┌──

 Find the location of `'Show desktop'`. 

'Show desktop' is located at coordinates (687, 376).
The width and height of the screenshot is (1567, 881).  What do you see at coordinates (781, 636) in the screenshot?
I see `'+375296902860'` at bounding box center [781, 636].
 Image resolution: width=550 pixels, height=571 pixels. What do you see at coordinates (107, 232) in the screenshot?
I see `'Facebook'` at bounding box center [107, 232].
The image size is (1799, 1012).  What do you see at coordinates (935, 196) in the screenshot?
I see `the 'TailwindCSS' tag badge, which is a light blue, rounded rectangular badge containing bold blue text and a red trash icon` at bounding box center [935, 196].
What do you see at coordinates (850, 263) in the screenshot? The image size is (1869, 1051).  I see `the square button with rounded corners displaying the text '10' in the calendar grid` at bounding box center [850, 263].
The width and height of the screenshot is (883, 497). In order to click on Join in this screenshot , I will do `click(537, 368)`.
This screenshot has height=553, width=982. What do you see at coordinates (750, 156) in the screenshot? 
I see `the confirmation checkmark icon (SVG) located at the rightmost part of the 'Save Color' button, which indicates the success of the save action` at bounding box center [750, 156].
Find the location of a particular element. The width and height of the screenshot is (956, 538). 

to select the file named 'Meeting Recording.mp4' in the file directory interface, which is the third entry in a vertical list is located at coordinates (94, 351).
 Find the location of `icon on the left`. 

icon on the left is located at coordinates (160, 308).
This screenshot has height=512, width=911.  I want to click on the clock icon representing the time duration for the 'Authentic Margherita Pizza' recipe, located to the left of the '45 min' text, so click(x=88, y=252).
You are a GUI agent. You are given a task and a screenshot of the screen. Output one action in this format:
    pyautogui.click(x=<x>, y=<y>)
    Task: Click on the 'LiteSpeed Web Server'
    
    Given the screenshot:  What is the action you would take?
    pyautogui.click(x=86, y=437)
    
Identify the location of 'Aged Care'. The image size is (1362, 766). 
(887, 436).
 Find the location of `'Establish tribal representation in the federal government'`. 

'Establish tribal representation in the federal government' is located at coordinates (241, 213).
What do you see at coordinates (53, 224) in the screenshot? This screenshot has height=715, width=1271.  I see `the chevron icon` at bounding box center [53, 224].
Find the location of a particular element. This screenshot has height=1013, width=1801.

└──

Duplicate everything in the records above from the line containing "Find the location of a particular element. The" down to the line containing "to select the", both lines included.

Find the location of a particular element. The width and height of the screenshot is (956, 538). 

to select the file named 'Meeting Recording.mp4' in the file directory interface, which is the third entry in a vertical list is located at coordinates (94, 351).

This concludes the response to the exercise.